Closed MattCloward closed 3 years ago
Hi @MattCloward: Thank you for your question.
This rounding has to do with the representation of numbers in R. See ?.Machine
, particularly .Machine$double.xmin
.
Now, gwasrapidd does provide you access to these p-values if you inspect the mantissa and the exponent columns, see example below. In these cases with such low p-values, you should perhaps ask yourself if you shouldn't floor the number to zero anyways... p-values of that order are, generally, hardly meaningful: for a comparison the estimated number of atoms in the universe is of the order of 10^78 to 10^82 (https://www.universetoday.com/36302/atoms-in-the-universe/amp/), so the probability of picking one specific atom at random is 10^{-82}...

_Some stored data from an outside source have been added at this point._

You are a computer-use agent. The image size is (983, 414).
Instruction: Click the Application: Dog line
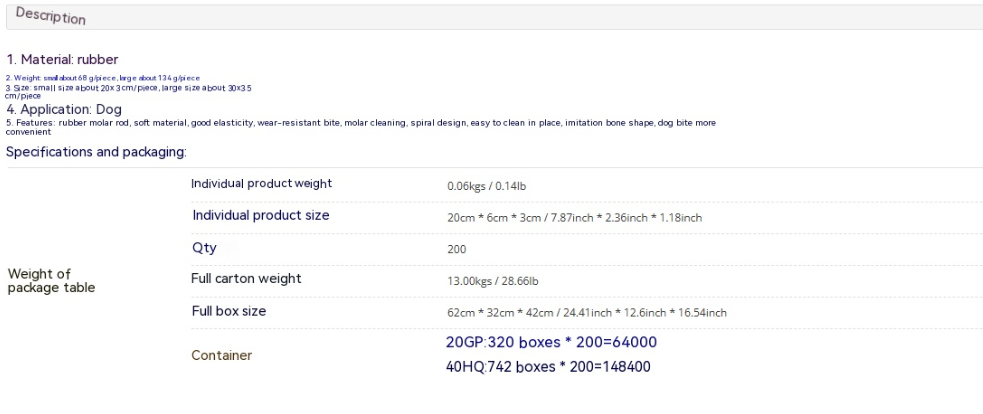(62, 109)
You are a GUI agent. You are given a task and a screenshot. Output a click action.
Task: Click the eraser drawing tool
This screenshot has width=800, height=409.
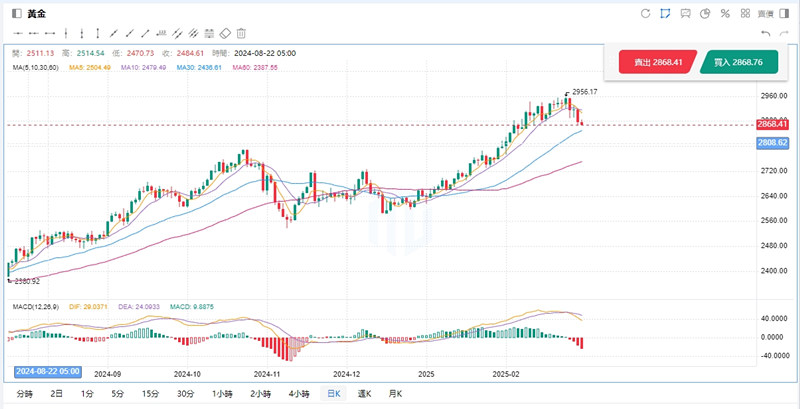click(225, 33)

If you really want to deal with all these p-values, even those that are astronomically low, in R, then you can perhaps work with the log of the p-value instead, which lies in a range amenable to R's representation of numbers.
Otherwise, the only alternative, is to use a dedicated package that provides arbitrary-precision numbers, e.g., Rmpfr.
library(gwasrapidd)
library(dplyr, include.only = 'mutate')
foo <- get_associations(study_id = "GCST001884")

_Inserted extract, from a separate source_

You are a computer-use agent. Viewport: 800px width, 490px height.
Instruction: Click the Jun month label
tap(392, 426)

foo@associations[c('pvalue', 'pvalue_mantissa', 'pvalue_exponent')] %>%
mutate(log_pvalue = log(pvalue_mantissa) + pvalue_exponent)
#> # A tibble: 19 x 4
#> pvalue pvalue_mantissa pvalue_exponent log_pvalue
#> <dbl> <int> <int> <dbl>
#> 1 7.00e-16 7 -16 -14.1
#> 2 9.00e-16 9 -16 -13.8
#> 3 3.00e-11 3 -11 -9.90
#> 4 7.00e-11 7 -11 -9.05
#> 5 2.00e- 8 2 -8 -7.31
#> 6 2.00e-11 2 -11 -10.3
#> 7 2.00e-11 2 -11 -10.3
#> 8 9.00e-11 9 -11 -8.80
#> 9 5.00e- 9 5 -9 -7.39
#> 10 2.00e- 8 2 -8 -7.31
#> 11 0. 4 -540 -539.
#> 12 0. 1 -434 -434
#> 13 4.00e-89 4 -89 -87.6
#> 14 1.00e-41 1 -41 -41
#> 15 2.00e-26 2 -26 -25.3
#> 16 2.00e-20 2 -20 -19.3
#> 17 3.00e-15 3 -15 -13.9
#> 18 4.00e-13 4 -13 -11.6
#> 19 3.00e-11 3 -11 -9.90
Thank you very much for this detailed explanation, including work arounds and especially reasons not to do any work arounds! The p values I have been looking at are waaay more than astronomically low (4x10^22 stars in the universe) https://robertkaplinsky.com/work/stars-in-the-universe/
Thanks for your help!
A few of the studies in the GWAS catalog have p values that are smaller than 1e-300 and can even be as small as 1e-500 or 1e-600. When I use the "get_associations" function, these p values are rounded to 0.
Ex: for the study "GCST001884", rs10737680 and rs10490924 have p values of 1x10-434 and 4x10-89 respectively. (Source: https://www.ebi.ac.uk/gwas/studies/GCST001884)
However, when I run the following command:
get_associations(study_id = "GCST001884")@associations[["pvalue"]]
These two SNPs have p values of 0e+00.Is there anything that can be done to fix this?